The three most common options in material—carbon fiber, nylon, and TPU—each come with their own trade-offs. Carbon is the lightest, thinnest, and stiffest of the three, offering maximum responsiveness at the lowest weight, but at a higher cost, so it’s typically reserved for premium trail shoes. On the other hand, a nylon or TPU plate may need four or five times the thickness of a carbon plate to achieve similar stiffness, which increases weight, but comes at a lower cost.

Materials and how they are woven or molded also affect the rigidity of a plate, which plays a crucial role in its performance. A 2021 study examining energy expenditure and biomechanics found that in road running shoes, curved plates with greater longitudinal bending stiffness had the most significant effect on the mechanics of foot and ankle joints and likely has a significant role in improving running economy. But rigidity makes a shoe’s forward roll more prescriptive, and reduces its adaptivity to varied footstrikes.

Another lever designers can play with is the plate’s shape, such as whether it is scooped, flat, or has slots or forked tines. According to Ingram, “Most of the shoes out there with that true scoop shape are built for speed, efficiency, and fast times.” Flatter plates, like the one seen in the Mafate X, are more designed for comfort, stability, and protection for long outings.

Carbitex forked plate for trail running shoes
This Speedland plate by Carbitex is forked to allow independent movement and bends in one direction to adapt to varied trail terrain while maintaining an explosive pop on push-off. (Photo: Cory Smith)

As designers worked to adapt plates for the trail, they found the solid, rigid curved plates used in road shoes lacked the adaptability and proprioceptive feel required for navigating the uneven, unpredictable nature of off-road terrain. To address this, designers use forked or segmented plates and less rigid materials that can flex and move with the midsole, providing stability and agility without compromising propulsion.

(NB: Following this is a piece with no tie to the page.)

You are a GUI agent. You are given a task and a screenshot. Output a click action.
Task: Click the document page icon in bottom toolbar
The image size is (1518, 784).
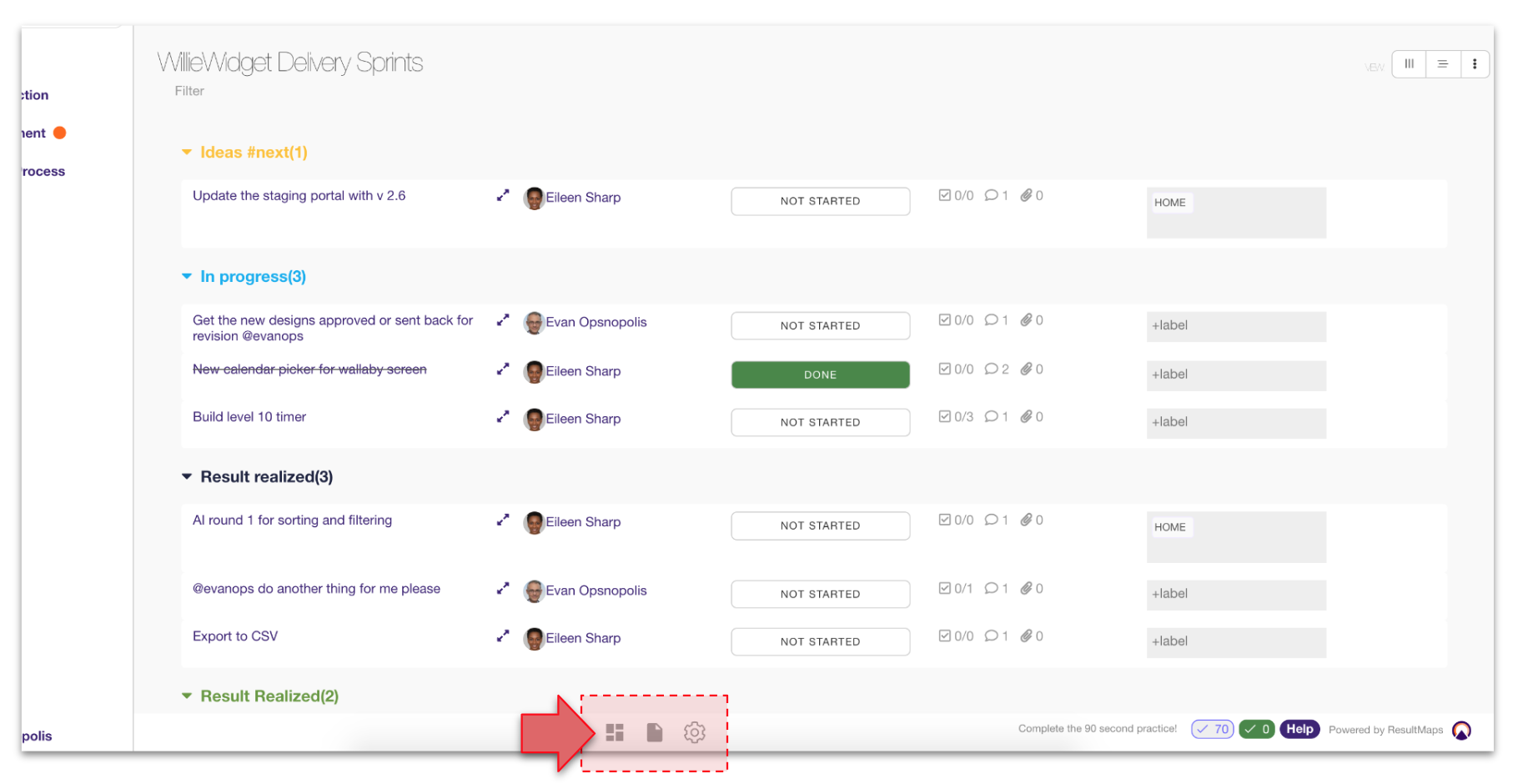point(655,732)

A Question of Speed and Stride

Not everyone is convinced that even trail-adapted embedded plates can enhance performance in trail shoes, however. When Salomon set out to design its latest trail racing model, the S/Lab Ultra Glide, the team conducted a study to determine whether a plate provided any performance benefits. They tested 12 non-elite male runners on a treadmill using two nearly identical prototype shoes, one with a carbon plate and one without, the only variable being the presence of the plate. They had each runner perform tests on a flat surface and a 10% incline. They found that speed had a significant role in whether the plate improved running economy, and even elite trail runners would not be sustaining high enough speeds throughout ultra races long enough to meet that threshold and realize benefits. In response to their study, the S/Lab Ultra Glide does not have a plate in its thick stack of responsive foam, but relies on specific geometry to provide stability and moderate the foam’s squish and response.

Unfortunately, because this and other studies on carbon fiber shoes have been conducted using road shoes on controlled treadmill surfaces, we have to be cautious when applying their conclusions to trail running, where the terrain is far more varied. That said, the studies’ results make it reasonable to assume trail runners are more likely to experience the performance benefits of plated shoes at faster paces on smoother terrain like fire roads, than when running slower and on highly technical trails.

A Role as Varied as the Trail

While the benefits continue to be debated, most brands and runners seem to agree that plates do serve a meaningful role in trail shoes, albeit often a different one than played by plates in road super shoes. While they may enhance running economy in certain trail situations, their true value likely lies in how they work in tandem with the shoe’s foam and geometry to contribute to propulsion, stability, protection, or all three, depending on the design intent.

When shopping for a plated trail shoe, don’t assume that the presence of a plate automatically means it’s built for speed or improved running economy. “It really isn’t a one-size-fits-all situation. It just comes down to what a brand is trying to achieve,” Khan notes.